最大衰耗状態とは、各構造部材が船級協会(ここではNK)が規定するおのおのの局部衰耗限界まで同時に衰耗した極端な状態を考えている。大まかに言えば、上甲板や船底外板などの板厚は25%減、縦通材部材では約30%の減に相当し、フランジ面積では26〜27%減に相当する。さらに、中問衰耗状態とは、これらの衰耗の1/2を仮定した状態である。
図2に示すように、崩壊強度は、衰耗量に対してほぼ線形的に減少する。また、最大衰耗状態では、(設計)許容静水中曲げモーメントと寿命中遭遇するであろう最大波浪曲げモーメントの和に対して、85%から114%を示している。一番低い水平線が最大波浪縦曲げモーメントである。中段の水平線は標準的な積み付け状態における最大作用縦曲げモーメントである。
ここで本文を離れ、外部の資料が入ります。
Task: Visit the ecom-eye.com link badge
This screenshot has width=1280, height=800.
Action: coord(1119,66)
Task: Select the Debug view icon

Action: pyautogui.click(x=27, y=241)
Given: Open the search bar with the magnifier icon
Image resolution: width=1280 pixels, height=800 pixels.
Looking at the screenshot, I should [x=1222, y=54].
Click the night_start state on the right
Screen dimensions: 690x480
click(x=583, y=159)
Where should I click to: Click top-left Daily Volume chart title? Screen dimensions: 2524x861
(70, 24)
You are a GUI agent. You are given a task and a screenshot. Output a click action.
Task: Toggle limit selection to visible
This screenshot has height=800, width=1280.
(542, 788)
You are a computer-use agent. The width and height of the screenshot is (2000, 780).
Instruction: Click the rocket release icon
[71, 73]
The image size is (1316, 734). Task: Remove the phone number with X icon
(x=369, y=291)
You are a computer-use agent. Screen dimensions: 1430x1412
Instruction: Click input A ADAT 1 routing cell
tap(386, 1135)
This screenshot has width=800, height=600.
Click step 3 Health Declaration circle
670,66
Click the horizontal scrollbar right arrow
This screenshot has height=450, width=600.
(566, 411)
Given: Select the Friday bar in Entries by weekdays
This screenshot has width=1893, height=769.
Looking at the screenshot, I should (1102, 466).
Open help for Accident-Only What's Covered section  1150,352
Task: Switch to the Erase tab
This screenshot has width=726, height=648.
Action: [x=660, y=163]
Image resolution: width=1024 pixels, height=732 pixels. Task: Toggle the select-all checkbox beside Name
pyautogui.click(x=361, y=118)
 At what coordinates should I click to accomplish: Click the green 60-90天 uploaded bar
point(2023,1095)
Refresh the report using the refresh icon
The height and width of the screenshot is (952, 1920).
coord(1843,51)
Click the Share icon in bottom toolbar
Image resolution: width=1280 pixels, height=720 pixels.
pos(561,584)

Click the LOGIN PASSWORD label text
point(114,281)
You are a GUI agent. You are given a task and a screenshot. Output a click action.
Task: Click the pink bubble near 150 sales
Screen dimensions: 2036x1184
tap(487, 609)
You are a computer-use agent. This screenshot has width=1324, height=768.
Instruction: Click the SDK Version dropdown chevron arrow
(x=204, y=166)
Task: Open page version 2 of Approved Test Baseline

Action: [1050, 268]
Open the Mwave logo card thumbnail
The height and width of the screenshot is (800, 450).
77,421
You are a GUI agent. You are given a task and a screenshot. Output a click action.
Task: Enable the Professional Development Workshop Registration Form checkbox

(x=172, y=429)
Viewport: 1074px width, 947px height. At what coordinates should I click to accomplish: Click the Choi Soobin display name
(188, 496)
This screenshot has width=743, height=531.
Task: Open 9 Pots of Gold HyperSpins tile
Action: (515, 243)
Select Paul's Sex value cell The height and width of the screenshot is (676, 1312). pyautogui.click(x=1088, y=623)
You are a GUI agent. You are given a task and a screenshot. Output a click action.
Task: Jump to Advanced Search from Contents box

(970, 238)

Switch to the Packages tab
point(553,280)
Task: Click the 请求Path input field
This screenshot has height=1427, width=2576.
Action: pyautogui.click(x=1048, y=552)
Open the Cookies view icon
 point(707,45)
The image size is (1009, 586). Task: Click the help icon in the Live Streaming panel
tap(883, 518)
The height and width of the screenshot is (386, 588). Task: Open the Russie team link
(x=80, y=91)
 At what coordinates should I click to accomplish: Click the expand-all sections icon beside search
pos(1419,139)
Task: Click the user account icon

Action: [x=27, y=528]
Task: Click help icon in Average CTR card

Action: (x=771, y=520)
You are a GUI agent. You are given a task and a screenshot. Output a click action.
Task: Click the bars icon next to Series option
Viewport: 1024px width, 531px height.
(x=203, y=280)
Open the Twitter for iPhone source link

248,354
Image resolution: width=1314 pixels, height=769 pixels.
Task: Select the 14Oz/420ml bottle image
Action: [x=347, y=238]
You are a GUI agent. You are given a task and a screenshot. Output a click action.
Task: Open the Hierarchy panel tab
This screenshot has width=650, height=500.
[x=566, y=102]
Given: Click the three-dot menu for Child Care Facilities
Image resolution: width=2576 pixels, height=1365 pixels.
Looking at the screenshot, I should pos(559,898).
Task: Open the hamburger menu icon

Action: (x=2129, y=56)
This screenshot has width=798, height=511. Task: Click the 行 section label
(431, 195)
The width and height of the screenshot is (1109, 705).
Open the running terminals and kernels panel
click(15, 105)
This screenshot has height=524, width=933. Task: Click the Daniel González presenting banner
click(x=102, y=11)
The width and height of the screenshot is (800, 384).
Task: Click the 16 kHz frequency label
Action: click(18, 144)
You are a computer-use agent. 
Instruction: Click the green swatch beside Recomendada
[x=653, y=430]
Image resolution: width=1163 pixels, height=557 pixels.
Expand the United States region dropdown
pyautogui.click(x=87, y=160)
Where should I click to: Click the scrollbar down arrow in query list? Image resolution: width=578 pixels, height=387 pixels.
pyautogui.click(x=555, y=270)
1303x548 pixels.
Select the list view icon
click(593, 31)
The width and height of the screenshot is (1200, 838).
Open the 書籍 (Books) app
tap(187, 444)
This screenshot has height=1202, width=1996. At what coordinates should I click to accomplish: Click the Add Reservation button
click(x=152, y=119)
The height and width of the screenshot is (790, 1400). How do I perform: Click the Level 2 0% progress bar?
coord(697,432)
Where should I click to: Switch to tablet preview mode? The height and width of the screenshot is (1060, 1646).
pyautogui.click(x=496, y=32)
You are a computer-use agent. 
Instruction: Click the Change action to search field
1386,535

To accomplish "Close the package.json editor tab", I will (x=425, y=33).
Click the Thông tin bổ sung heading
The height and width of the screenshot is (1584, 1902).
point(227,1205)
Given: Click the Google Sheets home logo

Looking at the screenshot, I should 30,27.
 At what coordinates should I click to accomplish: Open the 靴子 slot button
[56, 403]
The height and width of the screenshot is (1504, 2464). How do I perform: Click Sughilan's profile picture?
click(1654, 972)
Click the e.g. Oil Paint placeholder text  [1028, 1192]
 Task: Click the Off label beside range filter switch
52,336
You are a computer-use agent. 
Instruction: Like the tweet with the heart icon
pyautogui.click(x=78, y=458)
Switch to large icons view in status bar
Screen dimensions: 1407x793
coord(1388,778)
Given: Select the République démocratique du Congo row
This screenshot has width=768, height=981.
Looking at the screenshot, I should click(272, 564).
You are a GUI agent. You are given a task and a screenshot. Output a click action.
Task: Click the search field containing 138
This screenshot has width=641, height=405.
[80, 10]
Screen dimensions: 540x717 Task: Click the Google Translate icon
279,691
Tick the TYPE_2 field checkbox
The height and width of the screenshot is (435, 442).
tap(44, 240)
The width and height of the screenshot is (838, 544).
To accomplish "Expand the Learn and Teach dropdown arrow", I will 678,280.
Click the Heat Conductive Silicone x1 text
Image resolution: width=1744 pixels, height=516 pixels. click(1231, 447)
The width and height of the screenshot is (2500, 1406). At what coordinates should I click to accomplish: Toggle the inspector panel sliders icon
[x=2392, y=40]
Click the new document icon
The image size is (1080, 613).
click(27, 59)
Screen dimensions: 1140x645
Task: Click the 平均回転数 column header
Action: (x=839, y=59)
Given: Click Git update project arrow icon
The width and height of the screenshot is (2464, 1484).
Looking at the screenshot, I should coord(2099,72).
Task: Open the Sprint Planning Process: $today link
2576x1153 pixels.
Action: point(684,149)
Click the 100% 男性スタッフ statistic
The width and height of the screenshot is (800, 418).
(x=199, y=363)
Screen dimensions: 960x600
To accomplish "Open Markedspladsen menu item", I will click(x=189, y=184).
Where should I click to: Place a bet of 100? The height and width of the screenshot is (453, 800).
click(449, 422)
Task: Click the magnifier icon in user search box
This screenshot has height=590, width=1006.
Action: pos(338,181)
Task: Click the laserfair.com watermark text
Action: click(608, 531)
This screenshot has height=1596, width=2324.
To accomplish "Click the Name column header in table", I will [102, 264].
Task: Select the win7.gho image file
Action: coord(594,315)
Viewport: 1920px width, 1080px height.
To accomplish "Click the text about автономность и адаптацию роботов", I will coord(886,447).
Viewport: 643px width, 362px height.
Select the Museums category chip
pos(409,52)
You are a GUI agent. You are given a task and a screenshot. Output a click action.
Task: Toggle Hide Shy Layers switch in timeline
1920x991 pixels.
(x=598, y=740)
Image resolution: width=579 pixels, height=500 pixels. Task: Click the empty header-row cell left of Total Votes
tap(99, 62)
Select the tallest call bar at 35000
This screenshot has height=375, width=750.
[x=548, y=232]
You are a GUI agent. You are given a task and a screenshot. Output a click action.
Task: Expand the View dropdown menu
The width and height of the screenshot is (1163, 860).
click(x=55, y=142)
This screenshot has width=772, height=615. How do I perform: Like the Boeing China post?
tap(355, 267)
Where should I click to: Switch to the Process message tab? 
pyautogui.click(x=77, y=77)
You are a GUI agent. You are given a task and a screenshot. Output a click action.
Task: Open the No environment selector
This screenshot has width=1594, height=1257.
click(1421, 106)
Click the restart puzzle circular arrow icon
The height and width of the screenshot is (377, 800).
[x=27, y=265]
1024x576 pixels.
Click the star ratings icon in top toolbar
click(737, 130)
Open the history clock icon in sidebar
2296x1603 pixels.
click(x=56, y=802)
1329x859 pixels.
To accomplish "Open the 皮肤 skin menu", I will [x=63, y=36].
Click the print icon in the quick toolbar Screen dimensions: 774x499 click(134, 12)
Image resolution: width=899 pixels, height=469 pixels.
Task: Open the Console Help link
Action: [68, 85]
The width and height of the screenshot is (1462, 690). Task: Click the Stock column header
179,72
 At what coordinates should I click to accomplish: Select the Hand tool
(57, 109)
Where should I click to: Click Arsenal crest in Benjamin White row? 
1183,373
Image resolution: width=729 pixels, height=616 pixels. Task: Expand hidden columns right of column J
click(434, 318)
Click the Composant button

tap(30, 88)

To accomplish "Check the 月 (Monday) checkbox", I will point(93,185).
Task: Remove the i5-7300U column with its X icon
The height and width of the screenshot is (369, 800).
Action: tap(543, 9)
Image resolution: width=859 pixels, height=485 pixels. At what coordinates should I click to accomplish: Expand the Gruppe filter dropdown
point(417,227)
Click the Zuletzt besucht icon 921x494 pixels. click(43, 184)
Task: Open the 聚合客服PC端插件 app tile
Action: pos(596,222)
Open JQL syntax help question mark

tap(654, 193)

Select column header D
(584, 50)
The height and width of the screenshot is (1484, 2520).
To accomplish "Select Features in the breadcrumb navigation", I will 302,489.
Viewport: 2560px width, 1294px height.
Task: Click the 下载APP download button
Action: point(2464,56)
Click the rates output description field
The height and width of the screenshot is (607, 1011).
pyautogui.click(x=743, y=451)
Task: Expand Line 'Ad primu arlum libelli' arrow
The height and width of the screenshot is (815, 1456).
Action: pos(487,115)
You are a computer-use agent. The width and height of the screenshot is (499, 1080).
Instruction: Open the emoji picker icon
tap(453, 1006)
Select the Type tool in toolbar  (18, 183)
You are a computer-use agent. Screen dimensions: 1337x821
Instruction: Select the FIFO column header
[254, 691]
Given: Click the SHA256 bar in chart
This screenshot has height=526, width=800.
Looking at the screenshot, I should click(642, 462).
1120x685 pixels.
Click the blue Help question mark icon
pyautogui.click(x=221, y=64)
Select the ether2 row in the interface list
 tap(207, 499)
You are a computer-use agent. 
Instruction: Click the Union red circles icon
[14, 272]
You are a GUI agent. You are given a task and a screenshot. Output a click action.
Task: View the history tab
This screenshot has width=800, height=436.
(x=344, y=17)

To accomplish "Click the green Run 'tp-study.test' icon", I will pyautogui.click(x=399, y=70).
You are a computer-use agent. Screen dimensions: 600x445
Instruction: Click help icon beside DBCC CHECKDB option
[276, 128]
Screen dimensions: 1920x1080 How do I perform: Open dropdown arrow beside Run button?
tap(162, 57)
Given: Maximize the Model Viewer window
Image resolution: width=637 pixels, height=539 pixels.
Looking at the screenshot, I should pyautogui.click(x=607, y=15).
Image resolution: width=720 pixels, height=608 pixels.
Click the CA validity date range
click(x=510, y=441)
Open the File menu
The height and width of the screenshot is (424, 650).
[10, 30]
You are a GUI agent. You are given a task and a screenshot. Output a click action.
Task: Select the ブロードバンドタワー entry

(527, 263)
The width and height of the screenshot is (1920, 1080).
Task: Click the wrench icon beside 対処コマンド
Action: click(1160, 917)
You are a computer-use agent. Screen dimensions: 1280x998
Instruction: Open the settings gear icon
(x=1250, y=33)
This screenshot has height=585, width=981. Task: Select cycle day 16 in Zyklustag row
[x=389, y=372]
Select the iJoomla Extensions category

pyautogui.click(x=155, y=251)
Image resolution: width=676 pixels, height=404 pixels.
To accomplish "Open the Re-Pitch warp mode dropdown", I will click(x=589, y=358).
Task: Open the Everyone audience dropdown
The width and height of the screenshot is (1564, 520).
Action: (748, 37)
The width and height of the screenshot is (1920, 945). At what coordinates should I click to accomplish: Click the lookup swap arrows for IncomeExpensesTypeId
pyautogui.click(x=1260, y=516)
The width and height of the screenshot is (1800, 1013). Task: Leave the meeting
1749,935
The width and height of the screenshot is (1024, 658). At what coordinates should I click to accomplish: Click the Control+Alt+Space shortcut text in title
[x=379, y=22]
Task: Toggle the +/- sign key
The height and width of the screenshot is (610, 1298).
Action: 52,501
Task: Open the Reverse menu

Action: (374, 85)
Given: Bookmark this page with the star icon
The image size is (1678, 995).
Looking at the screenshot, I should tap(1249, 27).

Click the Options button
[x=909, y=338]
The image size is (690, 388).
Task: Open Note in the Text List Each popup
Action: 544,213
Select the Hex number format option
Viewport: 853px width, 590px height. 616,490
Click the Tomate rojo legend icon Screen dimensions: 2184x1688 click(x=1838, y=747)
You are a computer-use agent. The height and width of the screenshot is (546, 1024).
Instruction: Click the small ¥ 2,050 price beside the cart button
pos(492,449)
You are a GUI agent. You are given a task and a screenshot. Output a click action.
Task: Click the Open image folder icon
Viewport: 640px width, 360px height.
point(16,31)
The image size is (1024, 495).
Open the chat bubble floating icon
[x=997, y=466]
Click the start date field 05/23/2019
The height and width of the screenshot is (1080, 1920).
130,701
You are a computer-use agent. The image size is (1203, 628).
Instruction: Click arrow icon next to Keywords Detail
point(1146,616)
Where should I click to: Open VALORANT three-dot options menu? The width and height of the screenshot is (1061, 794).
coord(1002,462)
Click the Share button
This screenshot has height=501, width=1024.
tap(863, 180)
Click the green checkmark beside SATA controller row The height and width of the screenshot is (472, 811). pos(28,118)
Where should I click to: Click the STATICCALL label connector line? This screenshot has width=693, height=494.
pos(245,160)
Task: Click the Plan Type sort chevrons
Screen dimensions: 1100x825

上段の水平線は(設計)許容静水中曲げモーメントを想定したときの最大作用モーメントを示す。41KDWTタンカーでは、標準的積み付け状態が最大モーメントを与えている。崩壊強度と作用モーメントを比べると、乱暴に言えば、最大衰耗状態では、Sagging状態におけるSuezmax級で強度が15%程度不足になり、Hogging状態にある他のタイプでは多少余裕があることを意味している。中問衰耗状態では、作用モーメントに対し112%ないしは137%程度の崩壊強度が有ることがわかる。
なお、新造時では、134%から162%の崩壊強度を有している。ただし、実際の標準的積み付け状態を考えると、静水中曲げモーメントはSuezmax級やVLCCでは(設計)許容静水中モーメントよりも小さいことが通常であり、このことを考慮すると、強度の余裕は増すが、ここでは許容静水中モーメントが、許容したからには船体に作用する可能性があると考えることにする。
他の計算結果を含めて考えると次のことが言える。新造時のタンカーの主船体縦曲げ最終強度に対する安全率は概ねHogging状態で1.5から2.0になる。Sagging状態では、1.3から1.6になる。中問衰耗状態で主船体縦曲げ最終強度に対する安全率は概ねHogging状態で1.2から1.7になる。